L'article 9 de la loi de finances pour 2013, qui rétablit un article 885-V bis au code général des impôts, a notamment pour objet de modifier le barème de l'impôt de solidarité sur la fortune, en rétablissant un barème proche de celui qui prévalait avant l'année 2012, et d'instituer un plafonnement égal à 75 % des revenus réalisés au cours de l'année, tels que ces revenus sont définis au E du même article.

Les dispositions de cet article sont contraires au principe d'égalité devant l'impôt et les charges publiques garanti par les articles 6 et 13 de la Déclaration de 1789 ainsi qu'au droit de propriété garanti par l'article 17 de la même Déclaration.

Votre Conseil a indiqué à plusieurs reprises que s'il appartient au législateur de déterminer les règles selon lesquelles doivent être appréciées les capacités contributives il doit le faire dans le respect des principes constitutionnels. Cette appréciation des facultés contributives ne doit notamment pas entraîner de rupture caractérisée de l'égalité devant les charges publiques (12).
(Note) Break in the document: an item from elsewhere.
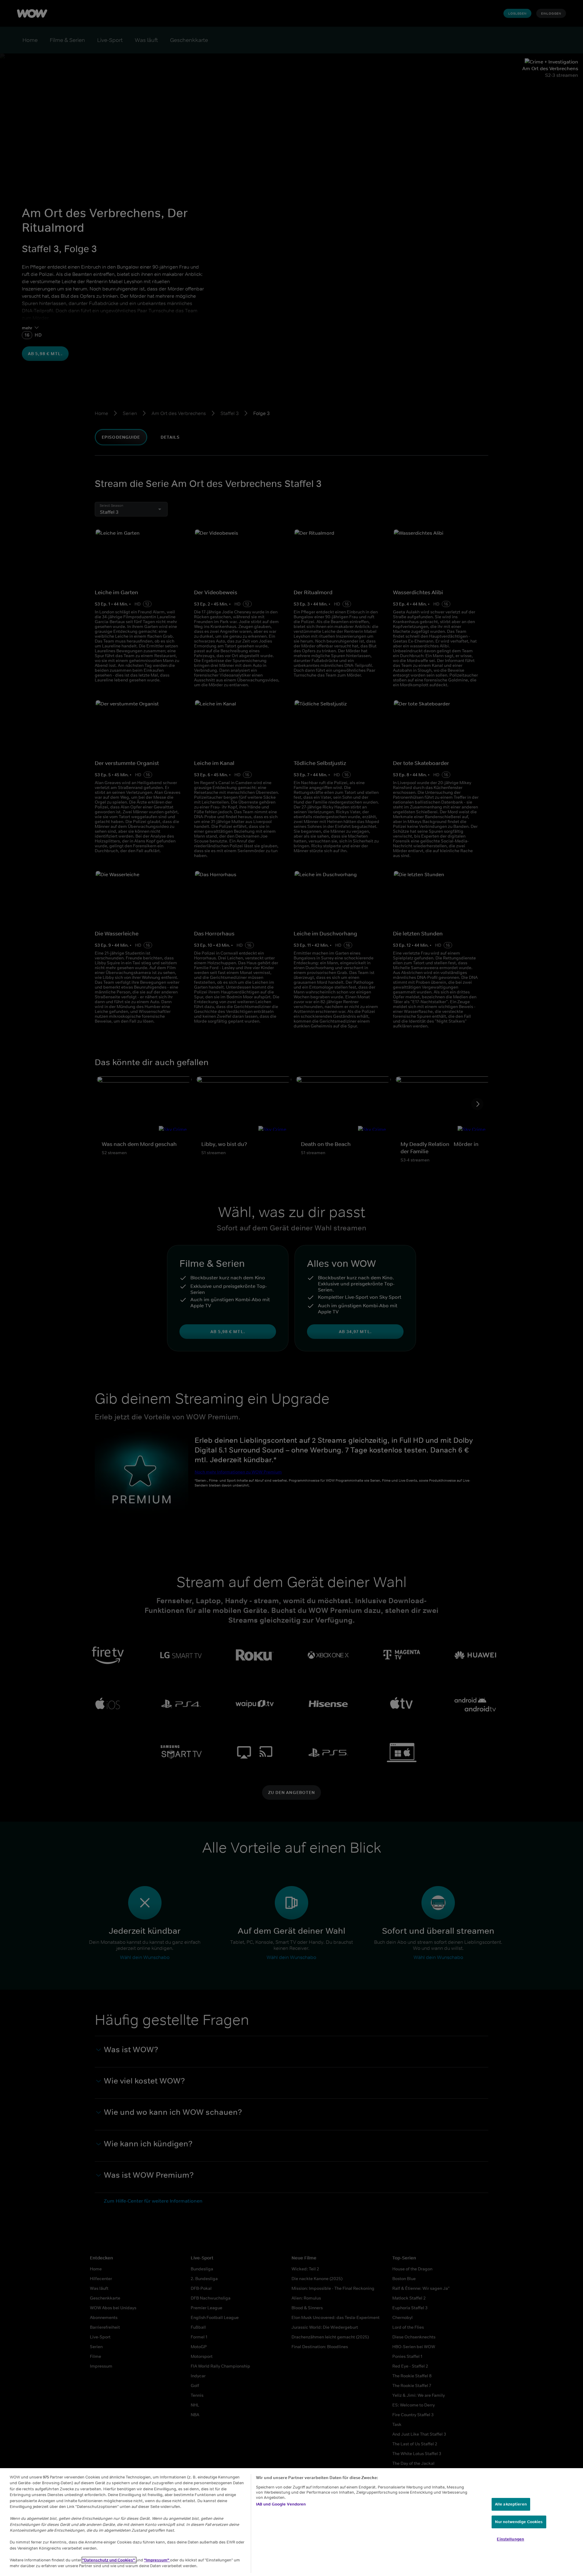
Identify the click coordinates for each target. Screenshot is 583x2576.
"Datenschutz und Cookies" (109, 2560)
Ainsi, l'exigence qui découle de l'article 13 de la Déclaration de 1789 « ne serait pas respectée si l'impôt revêtait un caractère confiscatoire ou faisait peser sur une catégorie de contribuables une charge excessive au regard de leurs facultés contributives » (13).
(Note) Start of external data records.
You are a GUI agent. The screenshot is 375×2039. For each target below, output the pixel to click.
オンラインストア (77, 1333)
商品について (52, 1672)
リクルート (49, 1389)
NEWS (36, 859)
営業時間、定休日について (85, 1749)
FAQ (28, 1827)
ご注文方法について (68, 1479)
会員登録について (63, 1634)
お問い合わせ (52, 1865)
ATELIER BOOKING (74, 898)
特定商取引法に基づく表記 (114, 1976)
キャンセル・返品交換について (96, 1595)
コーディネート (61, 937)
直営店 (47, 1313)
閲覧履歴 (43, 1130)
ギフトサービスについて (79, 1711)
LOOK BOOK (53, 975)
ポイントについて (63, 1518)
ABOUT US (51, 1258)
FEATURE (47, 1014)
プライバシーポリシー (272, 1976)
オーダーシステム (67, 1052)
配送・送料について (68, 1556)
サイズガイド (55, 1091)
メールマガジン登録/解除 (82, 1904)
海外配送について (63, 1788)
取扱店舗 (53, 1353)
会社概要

S'agissant en particulier de l'impôt de solidarité sur la fortune, votre Conseil a relevé que le législateur, pour ne pas créer de rupture caractérisée de l'égalité devant les charges publiques, a inclus dans le régime de cet impôt, depuis sa création par la loi du 23 décembre 1988, « des règles de plafonnement qui ne procèdent pas d'un calcul impôt par impôt et qui limitent la somme de l'impôt de solidarité sur la fortune et des impôts dus au titre des revenus et produits de l'année précédente à une fraction totale des revenus nets de l'année précédente » (14).

Lorsque le législateur a institué le mécanisme de plafonnement connu sous le nom de « bouclier fiscal », votre Conseil a estimé que « dans son principe, l'article contesté, loin de méconnaître l'égalité devant l'impôt, tend à éviter une rupture caractérisée de l'égalité devant les charges publiques » (15).
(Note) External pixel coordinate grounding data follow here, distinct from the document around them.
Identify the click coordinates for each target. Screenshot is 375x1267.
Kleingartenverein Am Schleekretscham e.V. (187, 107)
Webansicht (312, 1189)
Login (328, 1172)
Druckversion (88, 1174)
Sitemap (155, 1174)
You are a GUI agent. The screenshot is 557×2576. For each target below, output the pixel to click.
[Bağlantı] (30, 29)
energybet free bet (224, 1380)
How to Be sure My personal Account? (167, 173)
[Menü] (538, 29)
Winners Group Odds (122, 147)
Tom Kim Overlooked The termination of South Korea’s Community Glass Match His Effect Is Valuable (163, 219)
Tout récemment encore, votre Conseil a précisé que « le législateur ne saurait établir un barème de l'impôt de solidarité sur la fortune tel que celui en vigueur avant l'année 2012 sans l'assortir d'un dispositif de plafonnement ou produisant des effets équivalents destiné à éviter une rupture caractérisée de l'égalité devant les charges publiques » (16).

(12) Décision n° 99-424 DC du 29 décembre 1999 ; décision n° 2009-599 DC du 29 décembre 2009. (13) Décision n° 2005-530 DC du 29 décembre 2005 ; décision n° 2007-555 DC du 16 août 2007. (14) Décision n° 2012-654 DC du 9 août 2012. (15) Décision n° 2005-530 DC du 29 décembre 2005. (16) Décision n° 2012-654 DC du 9 août 2012.